_WORK INSTRUCTION_
From the records below, set down exactly the lines starting with the line that contains "You are a GUI" and going on through the line that contains "The height and width of the screenshot is (576, 1024).". Nothing else is wanted.

(MATERIAL TO PROCESS begins)

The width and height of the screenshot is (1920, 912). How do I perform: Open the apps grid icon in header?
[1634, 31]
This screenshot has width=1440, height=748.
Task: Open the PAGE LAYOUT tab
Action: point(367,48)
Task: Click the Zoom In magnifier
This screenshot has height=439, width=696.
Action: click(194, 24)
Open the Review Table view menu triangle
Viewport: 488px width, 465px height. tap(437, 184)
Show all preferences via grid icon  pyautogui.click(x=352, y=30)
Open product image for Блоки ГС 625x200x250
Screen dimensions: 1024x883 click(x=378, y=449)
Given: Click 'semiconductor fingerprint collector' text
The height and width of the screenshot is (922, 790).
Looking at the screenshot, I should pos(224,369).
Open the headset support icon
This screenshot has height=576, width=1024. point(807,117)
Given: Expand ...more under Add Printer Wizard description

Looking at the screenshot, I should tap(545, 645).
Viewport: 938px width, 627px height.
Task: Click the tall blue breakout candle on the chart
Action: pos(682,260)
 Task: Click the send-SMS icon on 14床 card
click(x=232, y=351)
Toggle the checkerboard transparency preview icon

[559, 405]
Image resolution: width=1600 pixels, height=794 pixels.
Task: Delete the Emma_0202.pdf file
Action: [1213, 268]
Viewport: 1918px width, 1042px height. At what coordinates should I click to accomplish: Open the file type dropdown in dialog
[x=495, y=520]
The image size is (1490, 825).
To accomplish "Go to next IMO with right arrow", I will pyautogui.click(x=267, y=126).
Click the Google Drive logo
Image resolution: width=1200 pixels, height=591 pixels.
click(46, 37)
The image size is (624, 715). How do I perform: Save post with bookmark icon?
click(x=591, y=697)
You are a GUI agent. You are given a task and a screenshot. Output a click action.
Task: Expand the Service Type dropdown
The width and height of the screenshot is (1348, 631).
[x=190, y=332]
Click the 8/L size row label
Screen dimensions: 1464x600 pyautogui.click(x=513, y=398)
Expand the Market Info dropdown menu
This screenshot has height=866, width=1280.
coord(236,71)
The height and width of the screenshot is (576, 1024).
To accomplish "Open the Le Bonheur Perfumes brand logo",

(MATERIAL TO PROCESS ends)

_RESULT_
You are a GUI agent. You are given a task and a screenshot. Output a click action.
Task: Expand the Service Type dropdown
The width and height of the screenshot is (1348, 631).
[x=190, y=332]
Click the 8/L size row label
Screen dimensions: 1464x600 pyautogui.click(x=513, y=398)
Expand the Market Info dropdown menu
This screenshot has height=866, width=1280.
coord(236,71)
The height and width of the screenshot is (576, 1024).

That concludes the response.